Por: Carolina Riaño
*Escritora, periodista, reportera y storyteller culinaria. Desde hace 16 años cuenta historias sobre el fascinante mundo de la cultura gastronómica, los vinos y los licores. IG @errederiano
La mesa. Aquel objeto cuadrúpedo, es testigo silencioso, por excelencia, del amor. De madera, vidrio, granito, plástico, acrílico, concreto, mármol o metal; cubierta por un mantel de algodón, lino, poliéster, encaje o vinilo; pública o privada, humilde u ostentosa, cuadrada, rectangular, ovalad o redonda –y la mayoría de veces coja– , hace parte de un trío afectivo, sosteniendo sobre su lomo firme, una entrada o un postre compartido entre dos tímidas cucharitas. Así es: lo primero que comparten los enamorados es la mesa.
El amor nace, crece, se reproduce, y la mayoría de veces, muere alrededor de la mesa.

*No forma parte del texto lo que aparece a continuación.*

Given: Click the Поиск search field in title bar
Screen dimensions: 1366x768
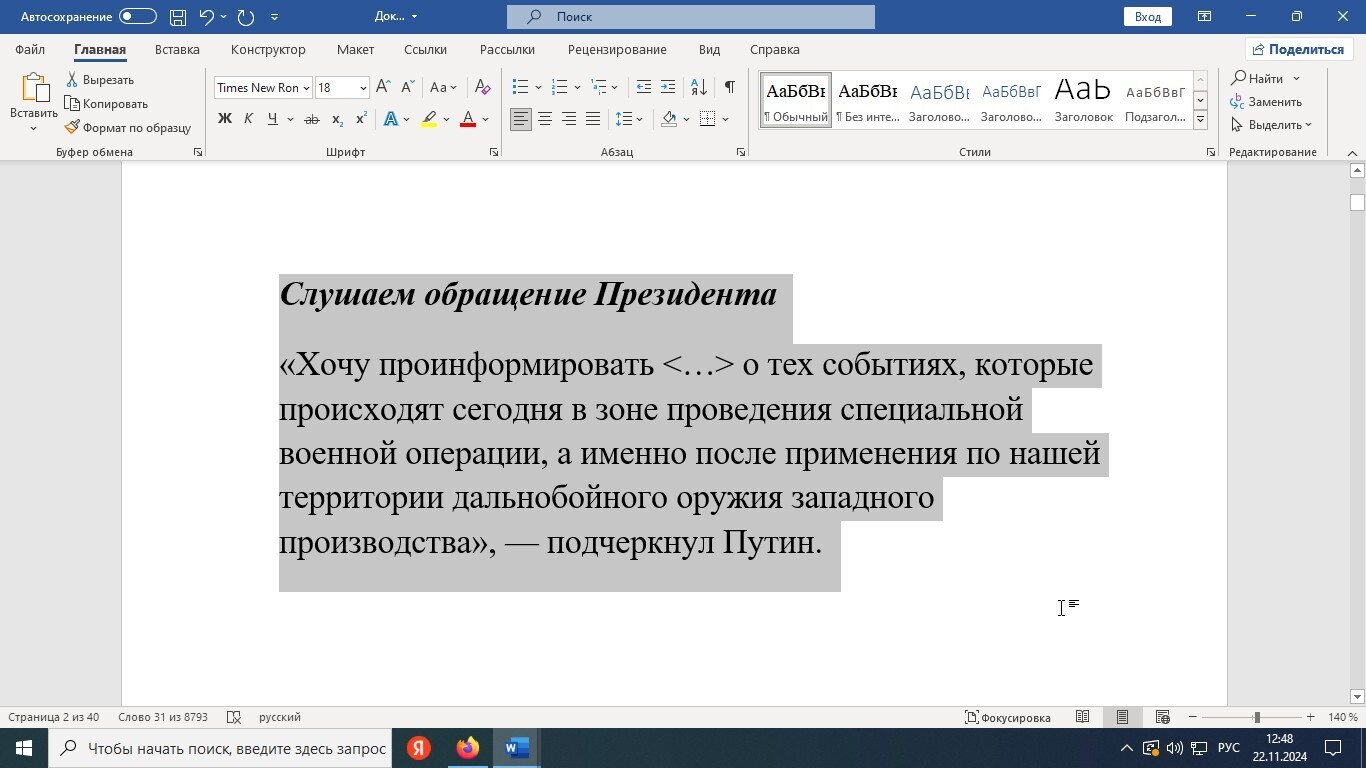Looking at the screenshot, I should point(690,17).
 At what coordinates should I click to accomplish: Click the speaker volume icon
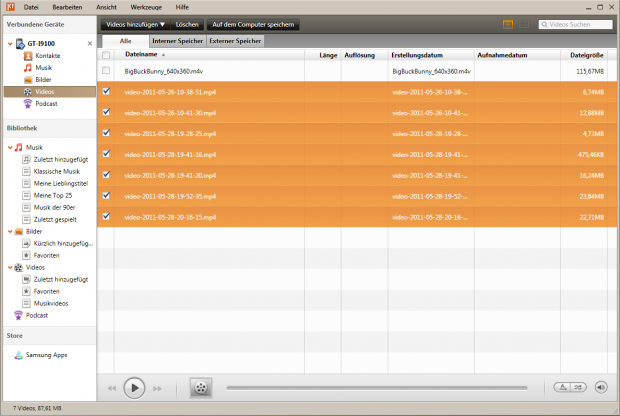click(x=601, y=387)
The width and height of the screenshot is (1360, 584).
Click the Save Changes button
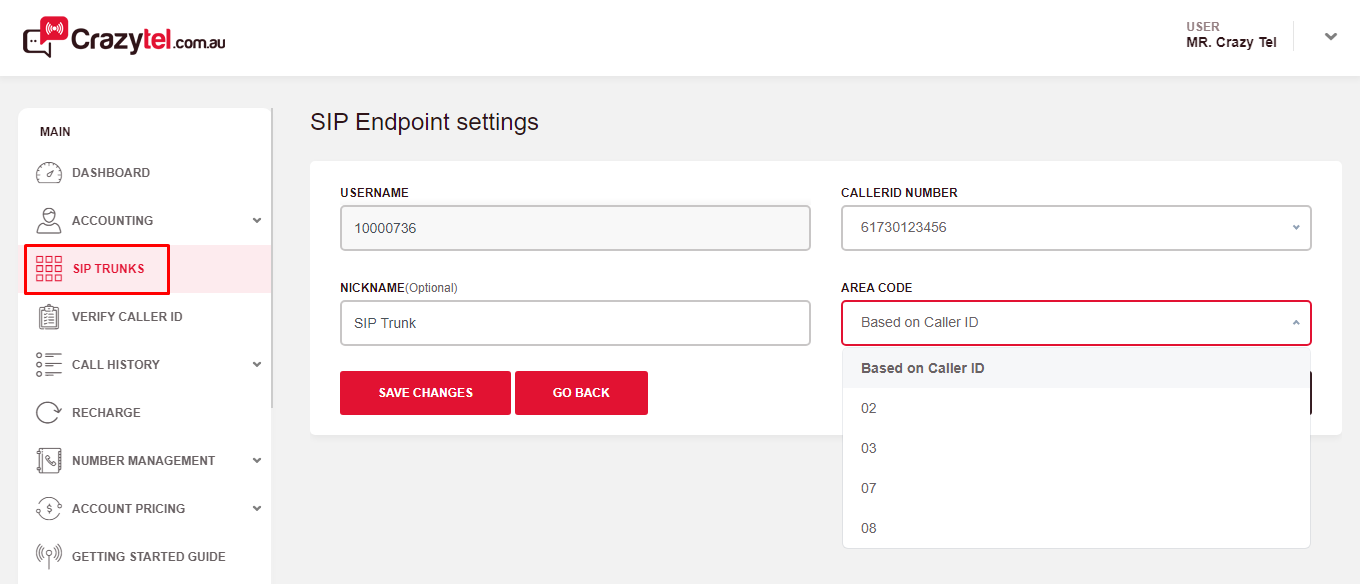(425, 393)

Inicia con una invitación a ‘tomarse un café’. En esta oportunidad la mesa es testigo de confesiones, risas y mejillas ruborizadas; de puntos de vista y opiniones, en tanto su superficie es el punto de apoyo de manos sudorosas, ante el nervio que genera el comienzo de una relación sentimental.
A la primera cita le sigue una cena romántica, en donde “el cuadrúpedo” se disfraza con un mantel casi siempre bonito porque “hay que sorprender”. El vino siempre lo acompaña, junto a esa entrada y postre compartidos. En la superficie de este, dos manos reposan con sus dedos entrelazados, y aunque la mesa se interpone entre los cuerpos –quizás en un intento por respetar lo poco de intimidad que quedará– tarde o temprano se verá coartado por unos pies que se rozan bajo él.
Entre desayunos, comidas y cenas, llega el compromiso. Se reserva una ‘buena mesa’ y se ordena champagne. Después del postre, alguien se arrodilla, queda al nivel de la mesa, y esta, vestida de blanco, es partícipe de la pedida de mano. Seguramente, ante los nervios de la situación, su vestido se manchará con salsa que alguna mano temblorosa dejó caer ante la emoción. Luego vienen los aniversarios y la cotidianidad en casa; desayunos improvisados, comidas y cenas con familia y amigos. La mesa ya es parte de la familia y continúa siendo testigo del amor que crece y se reproduce. Pronto, manitas pegajosas quedarán impresas en sus vetas. Se convertirá en soporte de tareas, trabajos y maquetas, y testigo de largas lecturas en la computadora.
No todas las parejas permanecen unidas para siempre. Algunas pondrán como “punto de encuentro” el restaurante más cercano y se sentarán en la mesa, cara a cara, a firmar los papeles de divorcio, la patria potestad de los hijos, o a repartir los bienes, entre ellos, la mesa del comedor que tantas veces compartieron.
En esta ocasión, la mesa ya no carga sobre su lomo postres compartidos ni sueños en común, sino un par de vasos de agua a tiempo.
Con su inquebrantable presencia, atestigua la vida que transcurre sobre ella: amores que nacen, amores que mueren, sueños que se entrelazan y desvanecen, y promesas que se hacen para luego ser olvidadas. Al final, es ella la que queda, marcada por recuerdos que ahora son solo cicatrices en su superficie, recuerdos que alguna vez fueron el epicentro de un amor que se creía eterno. La mesa permanece, solitaria y fiel, esperando a los próximos soñadores que vendrán a compartir sus vidas, sus risas, y quizás, sus lágrimas sobre su firme y silencioso lomo.